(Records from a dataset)

■ ■ ■

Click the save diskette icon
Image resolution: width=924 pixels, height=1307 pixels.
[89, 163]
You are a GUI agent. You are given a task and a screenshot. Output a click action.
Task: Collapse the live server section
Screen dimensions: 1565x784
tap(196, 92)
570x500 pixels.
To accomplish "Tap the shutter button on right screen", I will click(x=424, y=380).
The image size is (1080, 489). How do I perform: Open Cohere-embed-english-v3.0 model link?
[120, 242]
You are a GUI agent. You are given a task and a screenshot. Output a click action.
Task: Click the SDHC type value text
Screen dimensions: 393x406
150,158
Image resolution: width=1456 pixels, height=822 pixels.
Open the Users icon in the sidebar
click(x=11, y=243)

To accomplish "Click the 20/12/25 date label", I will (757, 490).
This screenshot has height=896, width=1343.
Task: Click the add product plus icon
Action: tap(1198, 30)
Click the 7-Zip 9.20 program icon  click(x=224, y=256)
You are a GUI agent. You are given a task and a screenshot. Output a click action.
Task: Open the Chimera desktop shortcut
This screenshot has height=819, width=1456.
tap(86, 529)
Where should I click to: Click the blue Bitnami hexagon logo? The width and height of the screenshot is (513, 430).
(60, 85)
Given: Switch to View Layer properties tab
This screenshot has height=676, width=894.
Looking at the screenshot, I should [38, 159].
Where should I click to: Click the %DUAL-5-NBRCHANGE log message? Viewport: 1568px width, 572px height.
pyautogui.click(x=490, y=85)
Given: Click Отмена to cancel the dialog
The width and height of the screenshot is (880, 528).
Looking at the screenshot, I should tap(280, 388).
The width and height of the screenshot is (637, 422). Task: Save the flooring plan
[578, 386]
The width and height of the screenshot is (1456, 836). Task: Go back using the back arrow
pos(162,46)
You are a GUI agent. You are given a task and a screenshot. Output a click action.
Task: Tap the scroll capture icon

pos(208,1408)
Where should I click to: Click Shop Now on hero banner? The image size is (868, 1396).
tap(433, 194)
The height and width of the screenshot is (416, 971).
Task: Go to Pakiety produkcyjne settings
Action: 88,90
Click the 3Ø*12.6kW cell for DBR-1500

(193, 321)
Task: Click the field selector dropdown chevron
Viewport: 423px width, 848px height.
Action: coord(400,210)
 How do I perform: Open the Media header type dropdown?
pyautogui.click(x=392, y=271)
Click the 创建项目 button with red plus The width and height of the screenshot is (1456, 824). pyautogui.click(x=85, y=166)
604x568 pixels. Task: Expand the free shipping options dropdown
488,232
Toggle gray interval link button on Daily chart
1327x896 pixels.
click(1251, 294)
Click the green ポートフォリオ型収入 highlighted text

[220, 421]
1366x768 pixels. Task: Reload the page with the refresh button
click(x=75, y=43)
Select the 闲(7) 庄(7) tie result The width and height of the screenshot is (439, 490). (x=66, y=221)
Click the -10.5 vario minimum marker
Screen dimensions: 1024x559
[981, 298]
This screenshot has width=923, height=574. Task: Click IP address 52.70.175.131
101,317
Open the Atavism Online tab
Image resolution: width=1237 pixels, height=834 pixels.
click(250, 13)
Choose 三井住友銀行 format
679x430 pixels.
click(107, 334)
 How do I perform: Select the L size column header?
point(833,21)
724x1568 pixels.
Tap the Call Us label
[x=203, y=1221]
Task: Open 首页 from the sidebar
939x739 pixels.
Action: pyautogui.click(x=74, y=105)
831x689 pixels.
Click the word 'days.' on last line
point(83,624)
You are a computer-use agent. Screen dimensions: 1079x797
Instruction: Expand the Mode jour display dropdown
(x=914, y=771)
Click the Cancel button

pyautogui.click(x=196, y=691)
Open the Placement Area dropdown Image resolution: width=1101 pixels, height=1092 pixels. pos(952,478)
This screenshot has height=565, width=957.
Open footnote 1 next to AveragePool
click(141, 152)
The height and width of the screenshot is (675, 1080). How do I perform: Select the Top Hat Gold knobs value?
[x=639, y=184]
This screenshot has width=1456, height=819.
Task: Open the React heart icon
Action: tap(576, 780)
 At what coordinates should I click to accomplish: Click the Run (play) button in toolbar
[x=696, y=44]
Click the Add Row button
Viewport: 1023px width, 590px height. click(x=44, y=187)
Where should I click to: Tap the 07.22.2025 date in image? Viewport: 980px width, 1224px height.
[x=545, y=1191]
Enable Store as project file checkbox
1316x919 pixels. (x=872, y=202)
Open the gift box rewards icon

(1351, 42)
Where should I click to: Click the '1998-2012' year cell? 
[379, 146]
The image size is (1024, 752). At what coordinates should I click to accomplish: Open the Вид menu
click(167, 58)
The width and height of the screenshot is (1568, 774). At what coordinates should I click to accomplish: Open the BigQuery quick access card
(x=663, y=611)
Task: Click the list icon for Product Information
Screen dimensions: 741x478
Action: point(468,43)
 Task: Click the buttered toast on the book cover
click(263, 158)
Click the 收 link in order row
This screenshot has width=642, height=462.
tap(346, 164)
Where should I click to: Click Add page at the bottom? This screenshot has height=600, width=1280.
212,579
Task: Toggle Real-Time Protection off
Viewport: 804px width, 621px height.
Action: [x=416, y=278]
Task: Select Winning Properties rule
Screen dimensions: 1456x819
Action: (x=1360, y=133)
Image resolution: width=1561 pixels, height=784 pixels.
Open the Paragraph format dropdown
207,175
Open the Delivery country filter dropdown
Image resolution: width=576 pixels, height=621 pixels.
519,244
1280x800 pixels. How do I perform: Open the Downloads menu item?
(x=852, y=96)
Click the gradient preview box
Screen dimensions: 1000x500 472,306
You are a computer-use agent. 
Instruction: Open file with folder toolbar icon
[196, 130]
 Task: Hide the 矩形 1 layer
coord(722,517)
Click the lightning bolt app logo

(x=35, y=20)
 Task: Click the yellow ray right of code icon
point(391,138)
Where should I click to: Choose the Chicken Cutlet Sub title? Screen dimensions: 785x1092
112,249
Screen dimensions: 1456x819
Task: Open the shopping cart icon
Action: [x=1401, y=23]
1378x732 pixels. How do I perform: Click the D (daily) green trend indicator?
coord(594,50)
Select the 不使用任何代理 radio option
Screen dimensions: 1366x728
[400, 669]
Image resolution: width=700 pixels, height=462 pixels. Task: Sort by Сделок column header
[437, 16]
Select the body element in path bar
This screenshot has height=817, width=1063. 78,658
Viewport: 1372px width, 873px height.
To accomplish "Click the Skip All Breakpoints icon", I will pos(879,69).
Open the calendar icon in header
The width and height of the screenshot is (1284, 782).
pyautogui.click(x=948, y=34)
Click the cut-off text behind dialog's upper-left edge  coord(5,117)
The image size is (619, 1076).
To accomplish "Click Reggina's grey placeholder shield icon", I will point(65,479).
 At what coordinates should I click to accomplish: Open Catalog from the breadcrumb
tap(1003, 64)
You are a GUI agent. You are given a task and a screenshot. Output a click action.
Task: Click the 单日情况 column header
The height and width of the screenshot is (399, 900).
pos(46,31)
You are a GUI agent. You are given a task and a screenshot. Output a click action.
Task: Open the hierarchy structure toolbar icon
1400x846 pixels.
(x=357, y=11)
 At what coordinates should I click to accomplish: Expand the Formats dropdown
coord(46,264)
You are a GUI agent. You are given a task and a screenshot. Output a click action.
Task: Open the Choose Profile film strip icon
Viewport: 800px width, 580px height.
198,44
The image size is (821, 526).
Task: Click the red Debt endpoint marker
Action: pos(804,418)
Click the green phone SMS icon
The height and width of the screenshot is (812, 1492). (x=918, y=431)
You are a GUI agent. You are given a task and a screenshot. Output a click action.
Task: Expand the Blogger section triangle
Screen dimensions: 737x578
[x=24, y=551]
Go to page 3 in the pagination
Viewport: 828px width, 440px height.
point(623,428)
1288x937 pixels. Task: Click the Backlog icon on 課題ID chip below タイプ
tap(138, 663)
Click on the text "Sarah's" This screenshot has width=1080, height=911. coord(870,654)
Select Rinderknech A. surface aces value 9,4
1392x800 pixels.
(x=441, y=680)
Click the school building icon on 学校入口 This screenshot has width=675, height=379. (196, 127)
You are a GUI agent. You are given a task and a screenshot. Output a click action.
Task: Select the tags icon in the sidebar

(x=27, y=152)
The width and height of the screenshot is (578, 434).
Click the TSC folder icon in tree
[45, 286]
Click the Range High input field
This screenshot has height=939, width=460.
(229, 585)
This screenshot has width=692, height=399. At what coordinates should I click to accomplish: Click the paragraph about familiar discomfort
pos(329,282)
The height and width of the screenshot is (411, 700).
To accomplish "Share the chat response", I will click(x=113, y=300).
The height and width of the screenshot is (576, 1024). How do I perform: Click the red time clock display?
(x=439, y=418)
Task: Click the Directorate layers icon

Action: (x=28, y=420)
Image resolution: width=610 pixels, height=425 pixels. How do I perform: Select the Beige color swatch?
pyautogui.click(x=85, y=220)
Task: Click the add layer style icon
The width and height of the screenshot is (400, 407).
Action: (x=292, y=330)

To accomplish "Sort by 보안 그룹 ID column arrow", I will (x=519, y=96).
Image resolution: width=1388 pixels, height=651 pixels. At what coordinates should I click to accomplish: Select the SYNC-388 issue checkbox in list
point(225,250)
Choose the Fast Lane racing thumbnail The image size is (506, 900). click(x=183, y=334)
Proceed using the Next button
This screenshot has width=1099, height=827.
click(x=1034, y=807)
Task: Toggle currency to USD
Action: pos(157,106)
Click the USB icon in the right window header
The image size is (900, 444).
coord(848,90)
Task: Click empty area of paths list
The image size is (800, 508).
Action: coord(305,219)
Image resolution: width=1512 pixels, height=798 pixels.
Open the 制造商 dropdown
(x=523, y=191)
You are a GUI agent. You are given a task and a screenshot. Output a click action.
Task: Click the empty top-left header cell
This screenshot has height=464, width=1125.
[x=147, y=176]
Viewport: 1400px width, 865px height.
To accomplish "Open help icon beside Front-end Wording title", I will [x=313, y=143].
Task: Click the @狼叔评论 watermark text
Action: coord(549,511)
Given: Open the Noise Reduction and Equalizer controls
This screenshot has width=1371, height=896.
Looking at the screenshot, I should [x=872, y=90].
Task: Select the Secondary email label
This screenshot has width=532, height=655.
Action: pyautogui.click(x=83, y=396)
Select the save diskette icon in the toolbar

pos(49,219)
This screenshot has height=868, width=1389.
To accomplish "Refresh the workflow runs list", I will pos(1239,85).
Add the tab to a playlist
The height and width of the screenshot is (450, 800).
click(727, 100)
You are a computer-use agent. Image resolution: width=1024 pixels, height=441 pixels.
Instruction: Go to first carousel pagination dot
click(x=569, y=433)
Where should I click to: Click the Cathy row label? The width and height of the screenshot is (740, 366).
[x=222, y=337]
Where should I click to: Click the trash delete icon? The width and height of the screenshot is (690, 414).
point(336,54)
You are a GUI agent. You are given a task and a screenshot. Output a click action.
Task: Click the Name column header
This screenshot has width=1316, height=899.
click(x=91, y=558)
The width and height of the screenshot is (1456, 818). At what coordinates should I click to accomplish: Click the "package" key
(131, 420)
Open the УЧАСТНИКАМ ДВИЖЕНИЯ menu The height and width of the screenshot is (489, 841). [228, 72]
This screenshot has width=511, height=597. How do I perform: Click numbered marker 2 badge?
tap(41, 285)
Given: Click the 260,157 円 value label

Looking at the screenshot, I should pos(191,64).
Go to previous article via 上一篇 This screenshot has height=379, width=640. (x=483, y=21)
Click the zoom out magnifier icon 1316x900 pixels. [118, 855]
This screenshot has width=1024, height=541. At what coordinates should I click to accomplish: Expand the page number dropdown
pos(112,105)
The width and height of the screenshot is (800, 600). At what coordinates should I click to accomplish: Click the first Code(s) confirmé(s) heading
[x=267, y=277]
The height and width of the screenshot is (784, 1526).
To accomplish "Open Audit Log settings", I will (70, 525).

■ ■ ■

→ WHAT IS NEEDED
Rewrite everything from "1288x937 pixels. Task: Click" down to "will click(x=113, y=300)." in the material, putting "directory" in place of "folder" and leaving the rest unchanged.

→ TASK RESPONSE
1288x937 pixels. Task: Click the Backlog icon on 課題ID chip below タイプ
tap(138, 663)
Click on the text "Sarah's" This screenshot has width=1080, height=911. coord(870,654)
Select Rinderknech A. surface aces value 9,4
1392x800 pixels.
(x=441, y=680)
Click the school building icon on 学校入口 This screenshot has width=675, height=379. (196, 127)
You are a GUI agent. You are given a task and a screenshot. Output a click action.
Task: Select the tags icon in the sidebar

(x=27, y=152)
The width and height of the screenshot is (578, 434).
Click the TSC directory icon in tree
[45, 286]
Click the Range High input field
This screenshot has height=939, width=460.
(229, 585)
This screenshot has width=692, height=399. At what coordinates should I click to accomplish: Click the paragraph about familiar discomfort
pos(329,282)
The height and width of the screenshot is (411, 700).
To accomplish "Share the chat response", I will click(x=113, y=300).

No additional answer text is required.